Dec 19, 2012

Yale Professor Leads Discussion on Deflation Countermeasures

Koichi Hamada, the Tuntex Professor Emeritus of Economics at Yale University who played a key role when the Ivy League school joined the Sylff community in 1989, visited the Tokyo Foundation on December 14 to offer his thoughts on how Japan can beat deflation and overcome two decades of economic stagnation.

Hamada has been at the center of Japanese media attention recently for strongly endorsing Liberal Democratic Party President Shinzo Abe’s strategy for fighting deflation. The professor’s remarks and messages were widely quoted by the LDP leader during the campaign for the December 16 election for the House of Representatives, which the LDP won by a landslide.

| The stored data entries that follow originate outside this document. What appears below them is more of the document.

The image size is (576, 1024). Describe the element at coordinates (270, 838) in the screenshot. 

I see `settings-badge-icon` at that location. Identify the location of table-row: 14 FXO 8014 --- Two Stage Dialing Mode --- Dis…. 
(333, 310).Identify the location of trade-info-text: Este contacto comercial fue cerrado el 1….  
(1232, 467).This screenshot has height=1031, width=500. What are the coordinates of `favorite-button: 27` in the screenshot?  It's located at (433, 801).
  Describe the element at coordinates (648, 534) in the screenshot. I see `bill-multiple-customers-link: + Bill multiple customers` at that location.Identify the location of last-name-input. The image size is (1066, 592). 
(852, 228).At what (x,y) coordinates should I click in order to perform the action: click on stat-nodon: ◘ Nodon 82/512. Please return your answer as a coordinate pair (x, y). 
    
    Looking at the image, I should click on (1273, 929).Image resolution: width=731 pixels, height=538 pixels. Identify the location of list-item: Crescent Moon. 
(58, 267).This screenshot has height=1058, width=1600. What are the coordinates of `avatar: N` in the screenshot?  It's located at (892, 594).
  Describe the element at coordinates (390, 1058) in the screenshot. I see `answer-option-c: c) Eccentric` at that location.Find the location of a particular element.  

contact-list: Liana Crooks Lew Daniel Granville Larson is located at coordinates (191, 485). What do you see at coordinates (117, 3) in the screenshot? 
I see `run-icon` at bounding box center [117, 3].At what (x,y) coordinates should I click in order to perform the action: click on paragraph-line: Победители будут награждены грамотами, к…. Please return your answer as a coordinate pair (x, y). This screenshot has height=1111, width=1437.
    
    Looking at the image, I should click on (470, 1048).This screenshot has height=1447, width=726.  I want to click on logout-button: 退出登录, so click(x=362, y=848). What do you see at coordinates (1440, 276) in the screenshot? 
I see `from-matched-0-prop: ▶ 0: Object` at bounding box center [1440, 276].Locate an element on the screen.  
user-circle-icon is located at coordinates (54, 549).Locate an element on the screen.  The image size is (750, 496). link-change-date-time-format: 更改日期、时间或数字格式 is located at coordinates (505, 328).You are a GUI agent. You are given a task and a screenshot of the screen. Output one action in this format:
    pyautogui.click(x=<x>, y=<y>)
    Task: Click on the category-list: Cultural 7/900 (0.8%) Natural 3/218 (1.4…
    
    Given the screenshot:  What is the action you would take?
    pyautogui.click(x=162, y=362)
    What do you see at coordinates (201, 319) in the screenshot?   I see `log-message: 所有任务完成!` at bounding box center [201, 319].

Following the election victory, Abe indicated that he would appoint Hamada as a special advisor to the cabinet.

Hamada’s remarks are believed to have significantly boosted the LDP’s standing among the members of the public, many of whom are struggling to make ends meet. Hamada advocates a bold quantitative easing policy to halt deflation and ease the value of the high-flying yen.

On December 14 Hamada was joined by Tokyo Foundation Senior Fellows Shigeki Morinobu and Yutaka Harada—both experts on the economy—as well as other Foundation research fellows and program officers in a lively exchange of views.

While Hamada asserted it was high time to overturn the Bank of Japan’s cautious monetary policy, Morinobu countered that the yen was not “too high” from the viewpoint of purchasing power.

Harada, meanwhile, noted that the dramatic rise in the yen’s rate from around 120 yen to the dollar prior to the Lehman crisis to around 80 yen today was too heavy a burden on Japanese companies. The optimum exchange rate, he noted, was a level that does not adversely affect the domestic economy.

Regarding his recent media fame, Hamada noted he was grateful that “Finally, someone is listening to what I’ve been saying for years. It’s high time that bolder monetary measures are seriously and broadly discussed as an option in reviving the Japanese economy.”